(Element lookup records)
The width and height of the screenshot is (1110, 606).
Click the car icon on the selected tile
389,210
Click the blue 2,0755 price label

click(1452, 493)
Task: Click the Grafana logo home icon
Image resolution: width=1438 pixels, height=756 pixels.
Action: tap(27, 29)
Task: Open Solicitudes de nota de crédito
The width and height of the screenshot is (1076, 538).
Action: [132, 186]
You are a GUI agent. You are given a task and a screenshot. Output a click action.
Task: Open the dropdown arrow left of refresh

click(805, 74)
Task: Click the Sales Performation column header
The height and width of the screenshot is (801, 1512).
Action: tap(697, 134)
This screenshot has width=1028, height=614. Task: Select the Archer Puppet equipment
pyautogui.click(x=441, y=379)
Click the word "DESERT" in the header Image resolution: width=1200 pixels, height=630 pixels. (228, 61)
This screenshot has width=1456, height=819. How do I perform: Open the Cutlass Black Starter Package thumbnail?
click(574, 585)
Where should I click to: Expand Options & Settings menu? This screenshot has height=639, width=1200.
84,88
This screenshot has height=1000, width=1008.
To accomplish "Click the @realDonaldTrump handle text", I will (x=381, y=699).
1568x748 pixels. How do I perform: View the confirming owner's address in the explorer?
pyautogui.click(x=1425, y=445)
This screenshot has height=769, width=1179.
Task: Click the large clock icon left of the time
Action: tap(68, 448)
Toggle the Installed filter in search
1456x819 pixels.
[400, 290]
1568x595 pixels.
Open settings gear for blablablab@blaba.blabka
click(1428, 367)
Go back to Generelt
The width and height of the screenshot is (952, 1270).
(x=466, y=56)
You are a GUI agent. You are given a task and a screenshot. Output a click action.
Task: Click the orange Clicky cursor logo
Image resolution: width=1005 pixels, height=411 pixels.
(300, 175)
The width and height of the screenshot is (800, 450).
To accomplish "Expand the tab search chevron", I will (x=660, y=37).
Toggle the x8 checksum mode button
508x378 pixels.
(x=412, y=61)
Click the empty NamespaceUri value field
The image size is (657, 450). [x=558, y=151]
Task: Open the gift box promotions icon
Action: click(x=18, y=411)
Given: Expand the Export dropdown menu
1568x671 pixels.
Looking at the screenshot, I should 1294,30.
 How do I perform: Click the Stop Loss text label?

* _What you are asked to do_
Reproduce every record above line for line, changing nothing.

* _Result for this exercise_
The width and height of the screenshot is (1110, 606).
Click the car icon on the selected tile
389,210
Click the blue 2,0755 price label

click(1452, 493)
Task: Click the Grafana logo home icon
Image resolution: width=1438 pixels, height=756 pixels.
Action: tap(27, 29)
Task: Open Solicitudes de nota de crédito
The width and height of the screenshot is (1076, 538).
Action: [132, 186]
You are a GUI agent. You are given a task and a screenshot. Output a click action.
Task: Open the dropdown arrow left of refresh

click(805, 74)
Task: Click the Sales Performation column header
The height and width of the screenshot is (801, 1512).
Action: tap(697, 134)
This screenshot has width=1028, height=614. Task: Select the Archer Puppet equipment
pyautogui.click(x=441, y=379)
Click the word "DESERT" in the header Image resolution: width=1200 pixels, height=630 pixels. (228, 61)
This screenshot has width=1456, height=819. How do I perform: Open the Cutlass Black Starter Package thumbnail?
click(574, 585)
Where should I click to: Expand Options & Settings menu? This screenshot has height=639, width=1200.
84,88
This screenshot has height=1000, width=1008.
To accomplish "Click the @realDonaldTrump handle text", I will (x=381, y=699).
1568x748 pixels. How do I perform: View the confirming owner's address in the explorer?
pyautogui.click(x=1425, y=445)
This screenshot has height=769, width=1179.
Task: Click the large clock icon left of the time
Action: tap(68, 448)
Toggle the Installed filter in search
1456x819 pixels.
[400, 290]
1568x595 pixels.
Open settings gear for blablablab@blaba.blabka
click(1428, 367)
Go back to Generelt
The width and height of the screenshot is (952, 1270).
(x=466, y=56)
You are a GUI agent. You are given a task and a screenshot. Output a click action.
Task: Click the orange Clicky cursor logo
Image resolution: width=1005 pixels, height=411 pixels.
(300, 175)
The width and height of the screenshot is (800, 450).
To accomplish "Expand the tab search chevron", I will (x=660, y=37).
Toggle the x8 checksum mode button
508x378 pixels.
(x=412, y=61)
Click the empty NamespaceUri value field
The image size is (657, 450). [x=558, y=151]
Task: Open the gift box promotions icon
Action: click(x=18, y=411)
Given: Expand the Export dropdown menu
1568x671 pixels.
Looking at the screenshot, I should 1294,30.
 How do I perform: Click the Stop Loss text label?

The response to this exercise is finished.